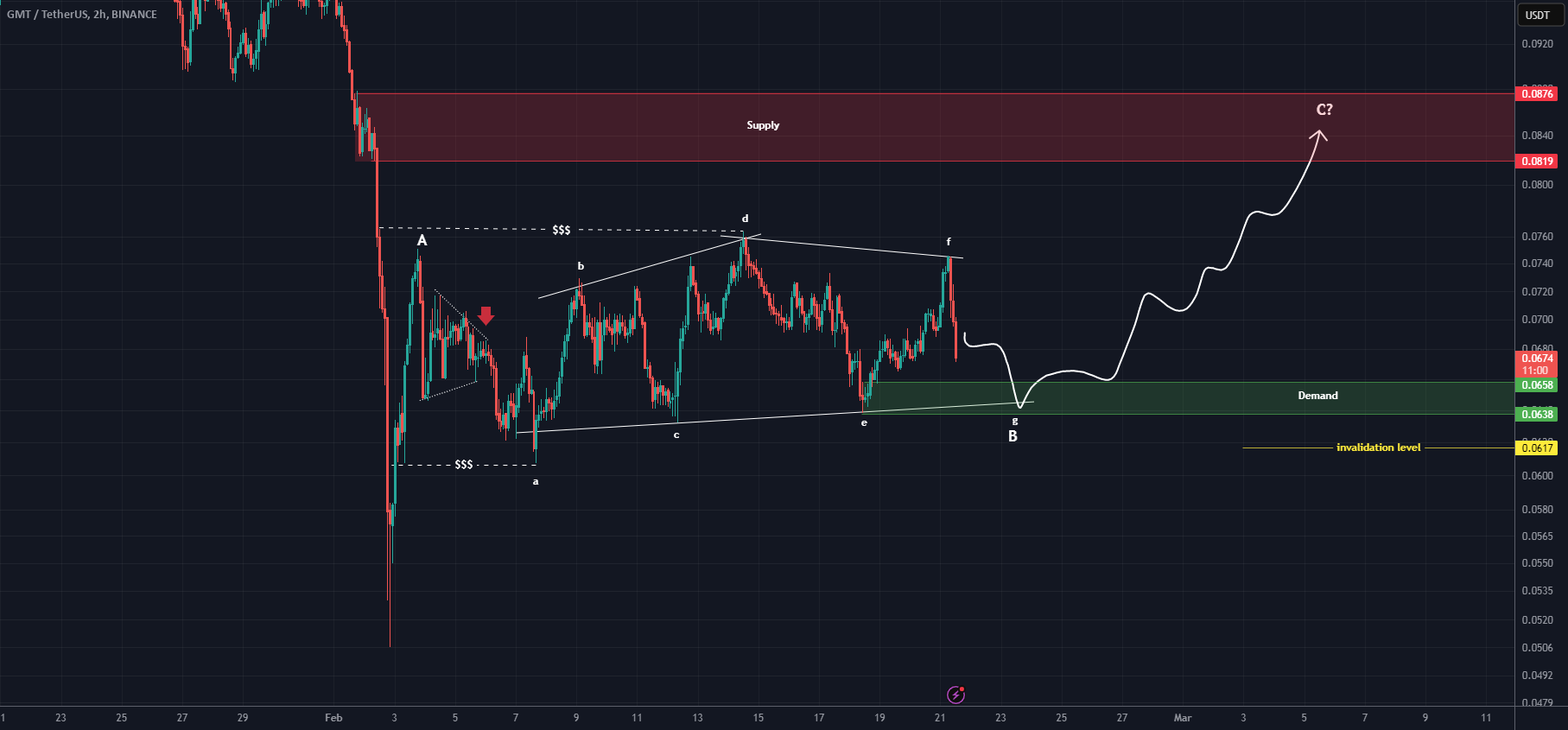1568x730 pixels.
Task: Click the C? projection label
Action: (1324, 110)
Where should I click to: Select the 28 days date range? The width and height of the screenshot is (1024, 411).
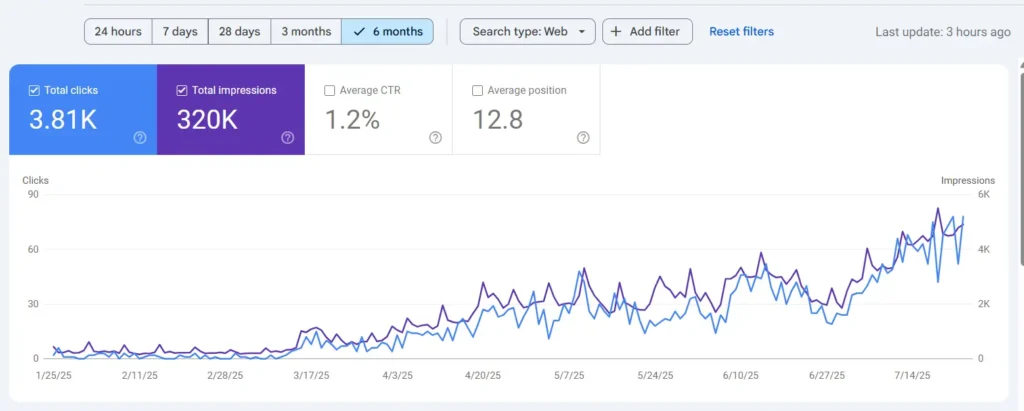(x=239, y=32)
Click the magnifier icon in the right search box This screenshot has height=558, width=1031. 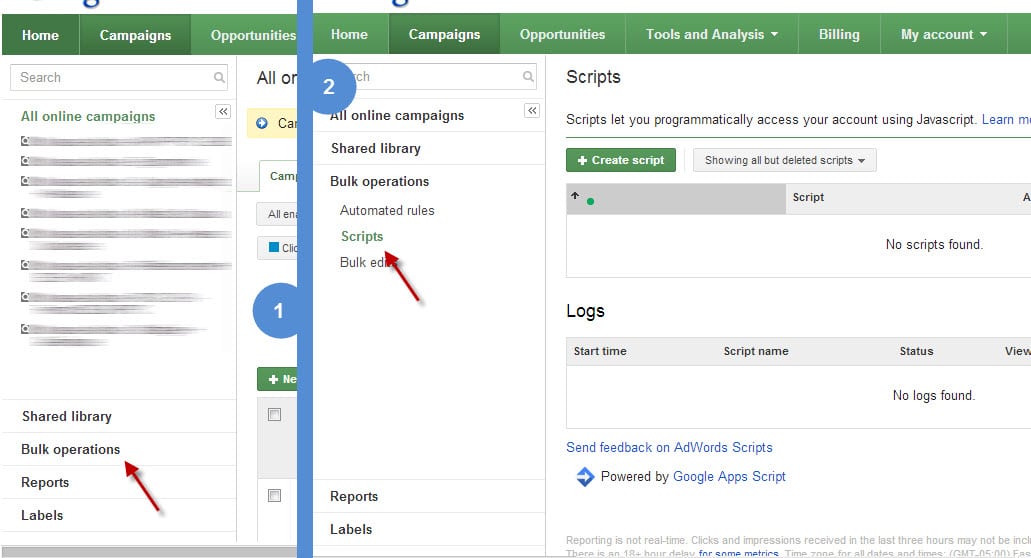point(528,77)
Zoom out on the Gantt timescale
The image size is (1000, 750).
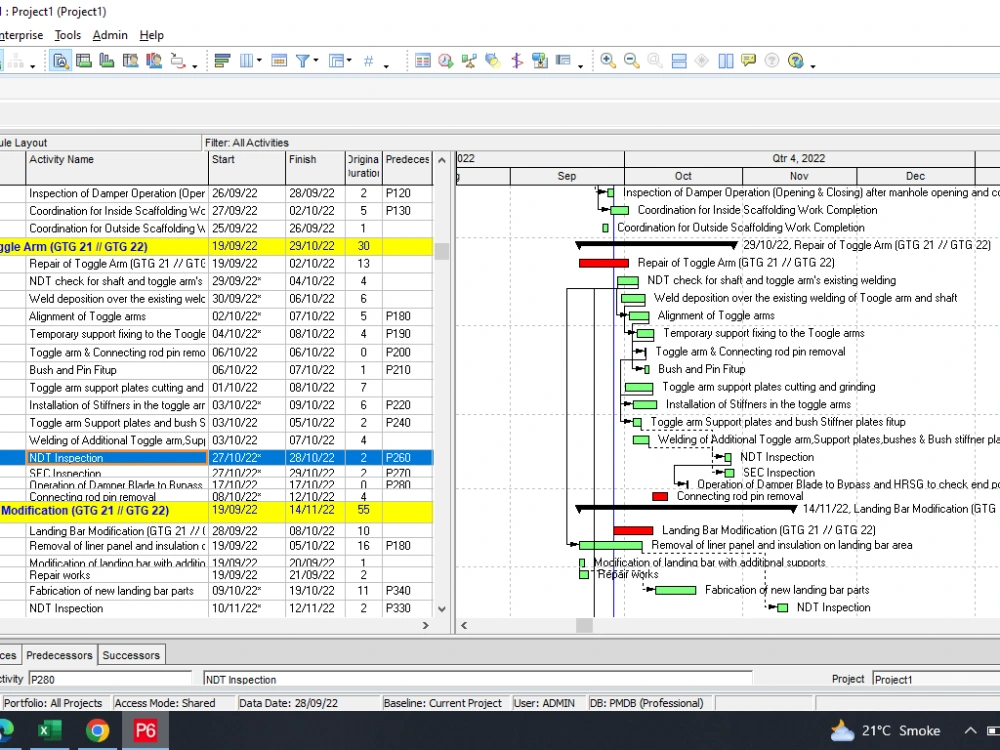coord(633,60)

--

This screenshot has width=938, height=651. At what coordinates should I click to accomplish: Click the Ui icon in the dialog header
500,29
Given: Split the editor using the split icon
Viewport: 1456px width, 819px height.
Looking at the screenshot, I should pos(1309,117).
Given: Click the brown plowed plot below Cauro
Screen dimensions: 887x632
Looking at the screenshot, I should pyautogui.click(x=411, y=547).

Problem to solve:
Which lines in the items above contain the string "Given" with matching case? Return each of those lines in full.

Written response:
Given: Split the editor using the split icon
Given: Click the brown plowed plot below Cauro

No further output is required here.